— Document text —
Party control over nomination of candidates for election to the PR portion of the elections reinforces strong party organizations, empowering particularly the party center.  This may have played a role in encouraging discipline in the East Timorese system, which is relatively high, as well as low levels of factionalization and party hopping.  As the largest party, Fretilin might be expected to have the greatest problem with factionalization.  Several parties, PST, PNT, PD, and CPD-RDTL, can be seen to varying degrees as Fretilin splinters.  Within Fretilin, tensions are said to exist between those who were inside and outside East Timor during the long struggle against Indonesian rule. Additionally, there appears to be resentment against newcomers to Fretilin, particularly officials who were close to the Indonesian authorities during the occupation.

 

Evidence from the ground suggests that the case for many parties in 2001 was that party organizations were put together on an ad hoc basis to handle the tasks of the campaign.  Observation of the elections by Cidadaun suggested that, even when the campaign was in full swing, party activities, and perhaps even party organization, had yet to come to many areas of East Timor.  This is less true for Fretilin, of course.  Fretilin, the lead party of the resistance to Indonesian rule, remained active in East Timor throughout the long years of occupation.  Fretilin’s strong result in 2001 can be attributed to popular gratitude toward the party for spearheading the resistance as well as organization.  Intimidation may have played a role, too, in Fretilin’s result, though it is difficult to quantify the effect this had on the election outcome.  Reinforcing the notion that party structures have been assembled on an ad hoc basis is the fact that many parties appear to be family, if not personal, vehicles, and party organizations, particularly in the regions, reportedly operated out of the homes of party officials.

— Information supplied —
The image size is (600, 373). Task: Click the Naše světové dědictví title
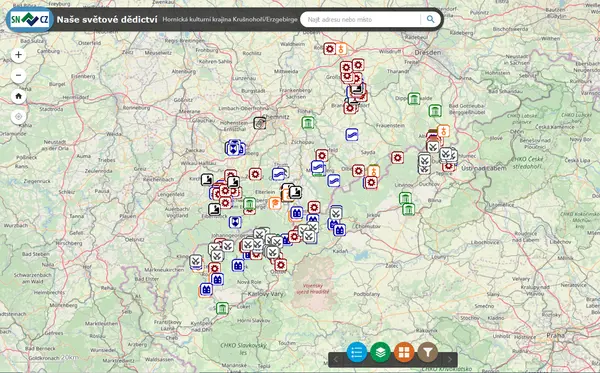point(107,20)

— To be done —
1. In the passage on East Timorese political parties, condense the paragraph beginning "Evidence from the ground suggests" into a bulleted list that keeps its main facts.
2. Extend the passage on East Timorese political parties, picking up after its final sentence.
None of the material is needed for this work.

— Answers per task —
1.
- In 2001, many parties assembled their organizations ad hoc to run the campaign.
- Cidadaun's election observation indicated that, even at the campaign's height, party activity and possibly party organization had not reached many areas of East Timor.
- Fretilin was the exception. As the lead party of the resistance, it stayed active in East Timor throughout the Indonesian occupation.
- Fretilin's strong 2001 result is attributed to popular gratitude for its leading role in the resistance and to its organization. Intimidation may also have contributed, though its effect is hard to quantify.
- Further signs of ad hoc structures: many parties appear to be family or personal vehicles, and regional party organizations reportedly operated out of officials' homes.

2.
 

Additionally, lack of contact between electors and elected suggests that, where organization in the regions existed, it has fallen into disuse since the elections.  Party activity appears to be highly concentrated in Dili, the capital.  Several parties are exceptions. Fretilin has a legacy of organization throughout East Timor.  It has conducted elections for posts throughout the party and has a history of party congresses on which to draw (though top party meets have declined in 2002).  PSD also worked hard to establish party branches throughout the country.  PST, a party run on democratic-centralist lines, too, is attentive to organization.  Founded in 1997, it is also older than some of the relative newcomers.

 

East Timor’s parties appear to have many of the organizational problems associated with parties in a situation of transition.  Fretilin’s structures appear to be an exception to the status of many of the parties, however, one party does not a party system make.  Overall, how can the level of institutionalization of the party system be seen to impact East Timor’s evolving political society and the consolidation of democracy in the country?

 

Political Society: The Importance of Parties and Party System Institutionalization in Democratic Consolidation

 

Two important concepts related to parties that underpin democratic theory are accountability and legitimacy.  Parties enable voters to hold officeholders responsible for governmental choices.  Imagine the situation in which each citizen had to look up the legislative record of his or her representatives, plus that of challengers, at each election—and at each level of office for which a vote was being cast.  The information costs of participation would likely be too high to all but a narrow circle of individuals to have meaningful, rational input into the political system.  Parties put forth programs, at the least loose packages of policies or governing concepts, to which they can later be held accountable when the term of office is done.  Parties allow voters to hold legislative and executive officeholders responsible for their actions while in office as well.  That the parties seek to continue winning office in the future enables voters to make governing officials responsive, even when an election is not imminent.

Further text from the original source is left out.